Adrenergic neuroeffector interaction in the blood vessel wall

Abstract

Most blood vessels are supplied with adrenergic nerve fibers, which in their varicosities contain vesicles formed in the neuron cell body. The vesicles are the storage sites for norephinephrine, whether synthesized locally from tyrosine or actively taken up from the extracellular fluid by the varicosities (neuronal uptake). Norepinephrine can leave the storage sites 1) by leakage into the neuroplasm, in which case most of it is metabolized intraneuronally by monoamine oxidase; 2) by displacement with indirect sympathomimetic amines; and 3) by active release, together with dopamine-β-hydroxylase, the enzyme catalyzing the final step of the norepinephrine synthesis: this exocytotic process is triggered by an increase in neuroplasmic Ca2+ concentration resulting from neuronal membrane depolarization. The norepinephrine released into the junctional cleft from the adrenergic varicosity diffuses to the smooth muscle cells where it binds to receptor or acceptor sites on the membrane. The binding to the receptors initiates a change in the activity of the vascular smooth muscle; in most vessels the norepinephrine-receptor interaction is alpha-adrenergic and evokes a constriction.
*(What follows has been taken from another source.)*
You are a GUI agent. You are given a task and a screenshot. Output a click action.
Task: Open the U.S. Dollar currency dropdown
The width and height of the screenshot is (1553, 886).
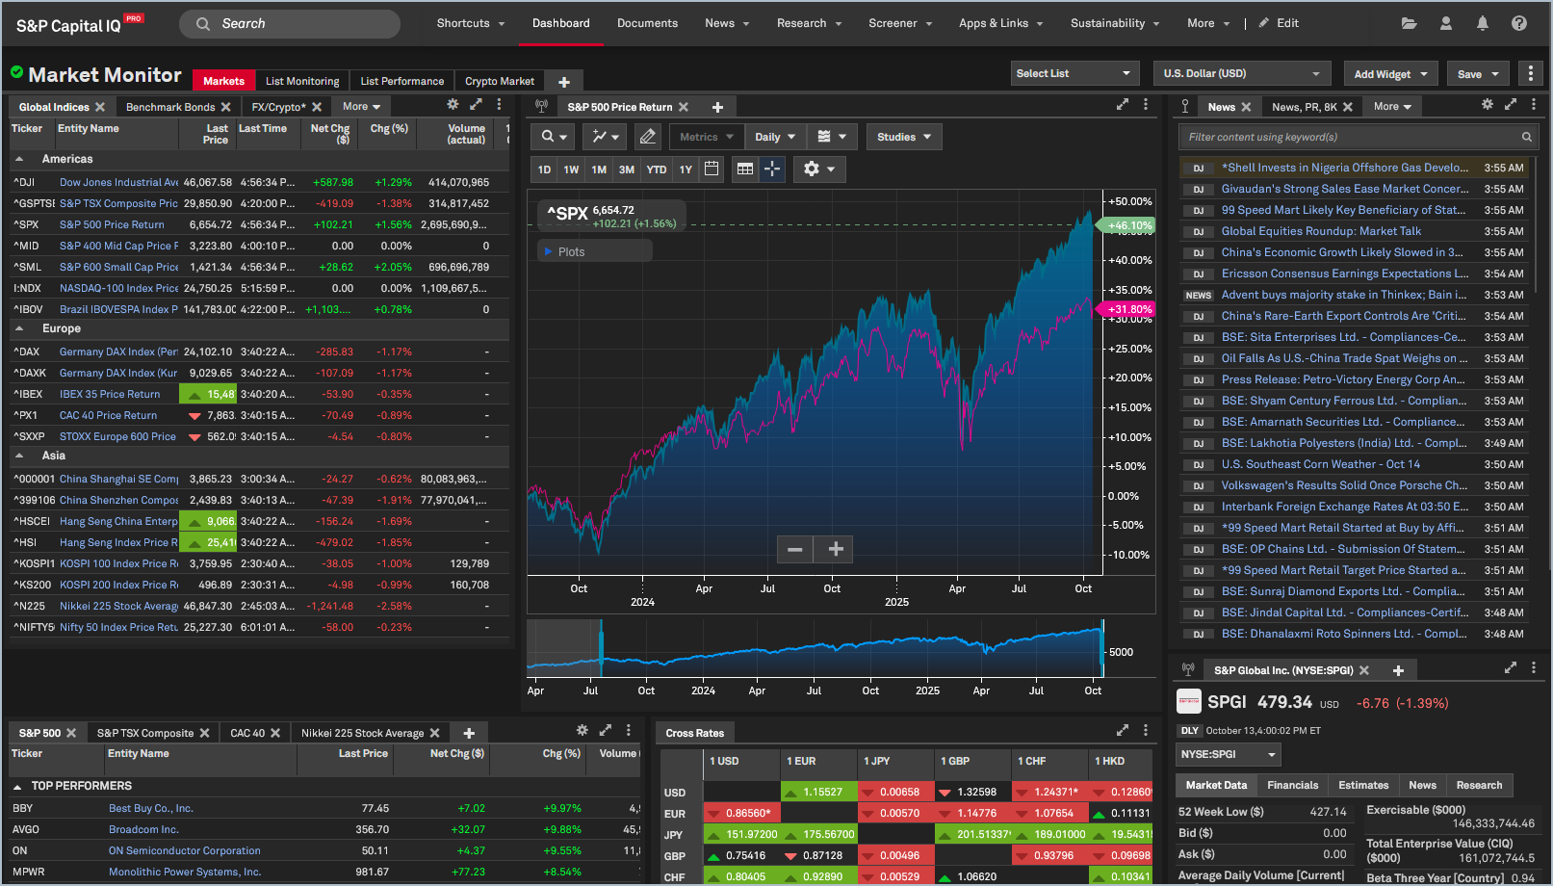(x=1241, y=73)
Released norepinephrine is removed by 1) neuronal uptake, 2) overflow to the extracellular fluid and the bloodstream, 3) binding to nonvascular smooth muscle structures, and 4) uptake by smooth muscle cells and subsequent metabolization by catechol-O-methyl transferase and monoamine oxidase; the relative importance of these different deactivation pathways depends mainly on anatomical factors such as density and pattern of innervation.